The sea was anything but gurly now; it lay idle and shining in an
August holiday. It seemed as if we could sit all day and watch the
suggestive shore and dream about it. But we could not. No man, and
few women, can sit all day on those little round penitential stools that
the company provide for the discomfort of their passengers. There is no
scenery in the world that can be enjoyed from one of those stools. And
when the traveler is at sea, with the land failing away in his horizon,
and has to create his own scenery by an effort of the imagination, these
stools are no assistance to him. The imagination, when one is sitting,
will not work unless the back is supported. Besides, it began to be cold;
notwithstanding the shiny, specious appearance of things, it was cold,
except in a sheltered nook or two where the sun beat. This was nothing
to be complained of by persons who had left the parching land in order
to get cool. They knew that there would be a wind and a draught
everywhere, and that they would be occupied nearly all the time in
moving the little stools about to get out of the wind, or out of the sun,
or out of something that is inherent in a steamboat.

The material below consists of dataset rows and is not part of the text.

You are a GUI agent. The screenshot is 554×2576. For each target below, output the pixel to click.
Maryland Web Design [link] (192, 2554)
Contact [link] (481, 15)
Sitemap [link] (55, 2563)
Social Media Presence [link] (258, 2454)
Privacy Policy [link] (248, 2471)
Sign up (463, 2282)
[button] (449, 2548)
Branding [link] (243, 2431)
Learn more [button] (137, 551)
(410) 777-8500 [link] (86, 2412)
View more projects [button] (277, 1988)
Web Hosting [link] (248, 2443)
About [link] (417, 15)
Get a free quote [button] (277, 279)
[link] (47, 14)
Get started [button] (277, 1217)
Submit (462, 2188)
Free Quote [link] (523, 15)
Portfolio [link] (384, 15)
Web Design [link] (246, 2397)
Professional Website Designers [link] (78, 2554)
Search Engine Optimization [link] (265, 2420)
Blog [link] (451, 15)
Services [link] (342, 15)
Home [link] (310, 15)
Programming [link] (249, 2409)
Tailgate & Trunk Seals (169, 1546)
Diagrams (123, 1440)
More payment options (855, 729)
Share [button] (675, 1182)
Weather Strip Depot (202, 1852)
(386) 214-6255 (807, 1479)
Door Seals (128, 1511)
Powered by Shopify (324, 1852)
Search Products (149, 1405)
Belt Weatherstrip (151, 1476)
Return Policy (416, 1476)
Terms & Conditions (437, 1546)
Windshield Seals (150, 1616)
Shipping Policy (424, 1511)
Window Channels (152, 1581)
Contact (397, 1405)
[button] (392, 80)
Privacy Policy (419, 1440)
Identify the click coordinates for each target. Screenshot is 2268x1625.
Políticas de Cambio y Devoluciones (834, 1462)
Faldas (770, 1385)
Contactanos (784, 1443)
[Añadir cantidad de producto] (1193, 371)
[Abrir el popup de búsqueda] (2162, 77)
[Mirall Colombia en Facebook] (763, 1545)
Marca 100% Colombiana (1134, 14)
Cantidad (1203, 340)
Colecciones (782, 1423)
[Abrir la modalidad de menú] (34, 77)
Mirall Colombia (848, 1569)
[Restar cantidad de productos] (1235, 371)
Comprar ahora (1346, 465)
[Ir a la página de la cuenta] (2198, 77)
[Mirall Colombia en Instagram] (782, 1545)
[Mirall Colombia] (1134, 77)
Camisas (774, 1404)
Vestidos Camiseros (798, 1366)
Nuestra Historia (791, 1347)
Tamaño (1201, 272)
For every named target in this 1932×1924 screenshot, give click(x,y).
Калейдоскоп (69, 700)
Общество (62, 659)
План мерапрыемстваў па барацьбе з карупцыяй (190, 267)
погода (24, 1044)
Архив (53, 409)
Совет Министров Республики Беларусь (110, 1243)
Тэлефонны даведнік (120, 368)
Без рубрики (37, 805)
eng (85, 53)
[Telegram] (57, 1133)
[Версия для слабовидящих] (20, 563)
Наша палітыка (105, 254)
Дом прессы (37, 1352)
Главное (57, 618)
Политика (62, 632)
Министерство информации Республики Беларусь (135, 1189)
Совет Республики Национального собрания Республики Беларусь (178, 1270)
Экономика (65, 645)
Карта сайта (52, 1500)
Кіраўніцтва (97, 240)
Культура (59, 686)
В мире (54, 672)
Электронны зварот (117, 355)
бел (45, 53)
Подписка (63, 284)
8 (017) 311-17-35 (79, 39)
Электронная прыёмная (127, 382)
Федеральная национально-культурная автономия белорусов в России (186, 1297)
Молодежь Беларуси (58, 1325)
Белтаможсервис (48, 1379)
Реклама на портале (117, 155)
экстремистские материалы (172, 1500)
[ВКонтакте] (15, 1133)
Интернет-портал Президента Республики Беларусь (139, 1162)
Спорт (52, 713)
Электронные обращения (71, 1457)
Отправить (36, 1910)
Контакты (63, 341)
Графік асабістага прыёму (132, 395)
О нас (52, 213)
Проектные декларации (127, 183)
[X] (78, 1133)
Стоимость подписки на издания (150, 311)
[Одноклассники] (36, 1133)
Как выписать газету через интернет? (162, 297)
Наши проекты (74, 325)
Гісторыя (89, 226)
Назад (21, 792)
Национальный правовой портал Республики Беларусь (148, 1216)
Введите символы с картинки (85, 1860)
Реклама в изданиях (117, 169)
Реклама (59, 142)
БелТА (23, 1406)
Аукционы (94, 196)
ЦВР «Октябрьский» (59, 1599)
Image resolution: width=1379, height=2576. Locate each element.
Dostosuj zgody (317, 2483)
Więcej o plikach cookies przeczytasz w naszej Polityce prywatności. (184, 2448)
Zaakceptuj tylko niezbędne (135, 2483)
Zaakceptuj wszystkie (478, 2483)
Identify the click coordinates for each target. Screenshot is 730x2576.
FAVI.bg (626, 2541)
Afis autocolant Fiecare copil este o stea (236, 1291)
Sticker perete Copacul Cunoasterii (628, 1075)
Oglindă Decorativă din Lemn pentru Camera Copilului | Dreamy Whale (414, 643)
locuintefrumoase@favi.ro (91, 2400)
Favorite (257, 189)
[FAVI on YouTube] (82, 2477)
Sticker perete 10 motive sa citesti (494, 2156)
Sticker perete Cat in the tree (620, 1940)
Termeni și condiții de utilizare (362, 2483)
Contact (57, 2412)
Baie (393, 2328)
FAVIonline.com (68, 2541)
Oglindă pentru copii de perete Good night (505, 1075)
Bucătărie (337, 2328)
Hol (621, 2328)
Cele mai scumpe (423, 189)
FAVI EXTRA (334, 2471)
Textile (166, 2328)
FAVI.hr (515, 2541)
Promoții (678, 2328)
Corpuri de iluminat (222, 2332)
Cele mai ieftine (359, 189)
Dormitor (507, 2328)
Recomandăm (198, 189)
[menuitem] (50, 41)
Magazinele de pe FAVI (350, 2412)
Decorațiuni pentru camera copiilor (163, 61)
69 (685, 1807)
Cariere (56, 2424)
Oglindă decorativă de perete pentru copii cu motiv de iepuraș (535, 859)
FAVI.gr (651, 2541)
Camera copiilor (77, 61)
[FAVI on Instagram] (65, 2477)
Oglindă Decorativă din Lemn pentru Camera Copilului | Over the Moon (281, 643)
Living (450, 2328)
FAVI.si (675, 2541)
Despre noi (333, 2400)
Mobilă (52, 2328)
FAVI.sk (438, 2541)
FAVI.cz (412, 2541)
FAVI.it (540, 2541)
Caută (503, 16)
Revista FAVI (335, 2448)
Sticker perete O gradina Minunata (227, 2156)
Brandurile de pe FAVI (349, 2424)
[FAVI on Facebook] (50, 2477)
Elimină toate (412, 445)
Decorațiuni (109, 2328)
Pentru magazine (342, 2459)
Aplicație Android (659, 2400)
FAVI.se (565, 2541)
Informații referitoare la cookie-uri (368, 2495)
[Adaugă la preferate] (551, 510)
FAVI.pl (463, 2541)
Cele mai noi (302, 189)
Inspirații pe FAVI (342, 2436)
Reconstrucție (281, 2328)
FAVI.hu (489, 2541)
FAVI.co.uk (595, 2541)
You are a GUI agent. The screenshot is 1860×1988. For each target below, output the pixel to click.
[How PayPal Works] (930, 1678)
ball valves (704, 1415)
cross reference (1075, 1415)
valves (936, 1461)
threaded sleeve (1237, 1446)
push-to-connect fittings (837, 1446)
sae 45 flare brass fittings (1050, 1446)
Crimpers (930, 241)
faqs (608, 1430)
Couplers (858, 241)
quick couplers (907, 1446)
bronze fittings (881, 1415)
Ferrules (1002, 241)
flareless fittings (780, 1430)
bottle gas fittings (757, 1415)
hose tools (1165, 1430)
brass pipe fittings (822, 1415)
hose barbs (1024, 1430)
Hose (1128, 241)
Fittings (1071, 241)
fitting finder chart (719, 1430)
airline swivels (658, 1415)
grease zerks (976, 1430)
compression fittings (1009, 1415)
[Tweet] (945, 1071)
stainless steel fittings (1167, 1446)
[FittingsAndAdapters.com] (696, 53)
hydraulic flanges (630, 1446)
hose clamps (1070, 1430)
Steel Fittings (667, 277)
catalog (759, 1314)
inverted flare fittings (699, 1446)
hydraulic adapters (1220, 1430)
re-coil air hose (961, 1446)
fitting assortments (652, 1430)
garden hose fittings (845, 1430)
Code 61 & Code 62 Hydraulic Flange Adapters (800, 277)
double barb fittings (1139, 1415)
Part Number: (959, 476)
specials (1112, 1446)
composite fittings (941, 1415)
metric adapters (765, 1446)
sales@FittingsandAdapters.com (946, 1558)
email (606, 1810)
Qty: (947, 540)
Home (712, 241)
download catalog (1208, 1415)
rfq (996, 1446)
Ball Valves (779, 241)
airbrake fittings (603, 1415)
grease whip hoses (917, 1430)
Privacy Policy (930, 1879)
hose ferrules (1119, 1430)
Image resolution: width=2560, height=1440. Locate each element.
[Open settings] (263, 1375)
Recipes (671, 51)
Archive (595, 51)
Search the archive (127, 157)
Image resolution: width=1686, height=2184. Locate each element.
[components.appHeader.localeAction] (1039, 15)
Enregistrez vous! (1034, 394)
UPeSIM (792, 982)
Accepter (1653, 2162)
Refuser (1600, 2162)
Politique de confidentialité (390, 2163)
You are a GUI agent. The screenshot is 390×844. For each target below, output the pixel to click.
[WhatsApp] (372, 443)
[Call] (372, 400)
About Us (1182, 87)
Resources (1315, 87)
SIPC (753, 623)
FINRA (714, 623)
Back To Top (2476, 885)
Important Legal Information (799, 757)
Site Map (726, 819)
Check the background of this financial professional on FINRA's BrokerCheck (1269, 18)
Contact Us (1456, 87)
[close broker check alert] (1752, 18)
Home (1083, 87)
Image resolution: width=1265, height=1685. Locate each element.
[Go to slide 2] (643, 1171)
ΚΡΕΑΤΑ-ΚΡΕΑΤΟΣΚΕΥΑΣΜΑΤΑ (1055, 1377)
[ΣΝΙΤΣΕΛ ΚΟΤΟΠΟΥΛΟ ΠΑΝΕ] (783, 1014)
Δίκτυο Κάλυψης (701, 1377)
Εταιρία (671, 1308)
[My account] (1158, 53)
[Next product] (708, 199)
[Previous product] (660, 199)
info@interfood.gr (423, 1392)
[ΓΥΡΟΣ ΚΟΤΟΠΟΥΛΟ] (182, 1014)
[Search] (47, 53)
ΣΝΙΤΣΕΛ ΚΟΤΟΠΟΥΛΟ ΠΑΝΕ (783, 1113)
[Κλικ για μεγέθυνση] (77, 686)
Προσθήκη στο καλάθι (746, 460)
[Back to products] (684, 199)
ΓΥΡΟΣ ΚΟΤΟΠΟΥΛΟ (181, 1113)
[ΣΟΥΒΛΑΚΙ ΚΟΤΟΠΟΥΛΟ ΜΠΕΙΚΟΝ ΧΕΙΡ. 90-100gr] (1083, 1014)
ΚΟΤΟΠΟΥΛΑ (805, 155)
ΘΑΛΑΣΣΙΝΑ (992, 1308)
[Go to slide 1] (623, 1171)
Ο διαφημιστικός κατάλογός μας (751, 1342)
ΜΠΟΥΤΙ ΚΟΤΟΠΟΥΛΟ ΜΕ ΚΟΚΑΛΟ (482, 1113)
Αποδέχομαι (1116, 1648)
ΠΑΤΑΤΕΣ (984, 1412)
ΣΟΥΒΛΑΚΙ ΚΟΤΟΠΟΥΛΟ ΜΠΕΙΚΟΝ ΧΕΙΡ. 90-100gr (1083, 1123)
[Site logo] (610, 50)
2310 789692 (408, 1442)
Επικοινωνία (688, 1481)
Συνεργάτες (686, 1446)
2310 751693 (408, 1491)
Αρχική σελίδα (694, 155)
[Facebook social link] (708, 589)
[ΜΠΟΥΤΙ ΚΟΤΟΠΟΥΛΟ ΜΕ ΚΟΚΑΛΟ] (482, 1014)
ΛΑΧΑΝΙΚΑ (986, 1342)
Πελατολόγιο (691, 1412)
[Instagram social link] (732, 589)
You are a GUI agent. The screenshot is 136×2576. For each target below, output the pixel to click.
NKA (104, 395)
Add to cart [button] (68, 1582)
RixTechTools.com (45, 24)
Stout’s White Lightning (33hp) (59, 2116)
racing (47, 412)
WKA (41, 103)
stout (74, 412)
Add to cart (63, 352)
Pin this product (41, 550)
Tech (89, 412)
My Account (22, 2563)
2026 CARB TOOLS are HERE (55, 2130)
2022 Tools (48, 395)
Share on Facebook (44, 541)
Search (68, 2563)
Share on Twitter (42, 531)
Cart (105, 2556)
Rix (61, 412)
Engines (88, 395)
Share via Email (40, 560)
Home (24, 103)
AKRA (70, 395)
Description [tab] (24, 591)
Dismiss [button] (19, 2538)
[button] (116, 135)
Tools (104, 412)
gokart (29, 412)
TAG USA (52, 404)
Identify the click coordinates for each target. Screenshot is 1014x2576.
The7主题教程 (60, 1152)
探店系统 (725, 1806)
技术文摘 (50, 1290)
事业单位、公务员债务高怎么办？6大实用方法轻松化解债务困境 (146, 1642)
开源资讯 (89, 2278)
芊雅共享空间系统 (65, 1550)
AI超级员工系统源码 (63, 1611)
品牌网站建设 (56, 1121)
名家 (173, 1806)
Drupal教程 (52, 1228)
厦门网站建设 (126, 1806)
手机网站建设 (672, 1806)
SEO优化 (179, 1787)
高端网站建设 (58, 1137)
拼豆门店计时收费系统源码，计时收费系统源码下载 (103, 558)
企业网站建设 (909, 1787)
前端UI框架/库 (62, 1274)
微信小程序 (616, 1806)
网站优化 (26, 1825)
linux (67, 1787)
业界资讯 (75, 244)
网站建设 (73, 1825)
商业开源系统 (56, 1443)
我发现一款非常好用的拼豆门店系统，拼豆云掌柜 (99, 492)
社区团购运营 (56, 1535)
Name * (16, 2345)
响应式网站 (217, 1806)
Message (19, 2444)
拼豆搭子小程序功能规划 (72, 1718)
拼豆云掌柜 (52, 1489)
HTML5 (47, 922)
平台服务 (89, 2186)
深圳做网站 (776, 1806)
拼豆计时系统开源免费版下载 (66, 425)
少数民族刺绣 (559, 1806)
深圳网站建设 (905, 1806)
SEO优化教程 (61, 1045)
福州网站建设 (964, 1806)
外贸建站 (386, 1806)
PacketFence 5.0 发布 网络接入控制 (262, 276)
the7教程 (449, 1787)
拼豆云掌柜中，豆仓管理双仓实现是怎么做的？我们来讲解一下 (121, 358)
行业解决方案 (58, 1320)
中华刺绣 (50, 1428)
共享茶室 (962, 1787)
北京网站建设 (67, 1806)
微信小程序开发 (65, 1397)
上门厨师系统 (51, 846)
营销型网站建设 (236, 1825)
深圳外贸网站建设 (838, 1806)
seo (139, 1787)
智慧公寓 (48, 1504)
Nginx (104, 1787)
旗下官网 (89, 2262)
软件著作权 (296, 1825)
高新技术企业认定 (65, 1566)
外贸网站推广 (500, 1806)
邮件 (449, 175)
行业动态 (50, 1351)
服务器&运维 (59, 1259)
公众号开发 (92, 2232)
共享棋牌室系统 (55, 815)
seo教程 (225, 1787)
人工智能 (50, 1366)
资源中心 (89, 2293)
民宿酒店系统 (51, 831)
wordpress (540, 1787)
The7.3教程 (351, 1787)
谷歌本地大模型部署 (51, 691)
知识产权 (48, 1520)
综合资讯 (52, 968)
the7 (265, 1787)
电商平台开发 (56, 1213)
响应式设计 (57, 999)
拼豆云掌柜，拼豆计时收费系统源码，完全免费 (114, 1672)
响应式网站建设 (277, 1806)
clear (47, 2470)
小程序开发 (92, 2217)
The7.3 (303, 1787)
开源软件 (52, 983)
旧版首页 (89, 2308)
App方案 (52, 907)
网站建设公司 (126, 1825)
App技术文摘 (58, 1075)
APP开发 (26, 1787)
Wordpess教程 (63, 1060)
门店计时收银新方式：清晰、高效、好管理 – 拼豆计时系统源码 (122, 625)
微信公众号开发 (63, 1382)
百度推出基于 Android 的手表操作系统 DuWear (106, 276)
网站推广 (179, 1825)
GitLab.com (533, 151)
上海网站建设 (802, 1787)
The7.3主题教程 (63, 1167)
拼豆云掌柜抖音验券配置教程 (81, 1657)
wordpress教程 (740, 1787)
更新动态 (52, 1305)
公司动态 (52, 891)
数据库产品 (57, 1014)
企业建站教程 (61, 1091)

Most people enjoy
riding on a steamboat, shaking and trembling and chow-chowing along
in pleasant weather out of sight of land; and they do not feel any ennui,
as may be inferred from the intense excitement which seizes them when
a poor porpoise leaps from the water half a mile away. "Did you see the
porpoise?" makes conversation for an hour. On our steamboat there
was a man who said he saw a whale, saw him just as plain, off to the
east, come up to blow; appeared to be a young one. I wonder where all
these men come from who always see a whale. I never was on a
sea-steamer yet that there was not one of these men.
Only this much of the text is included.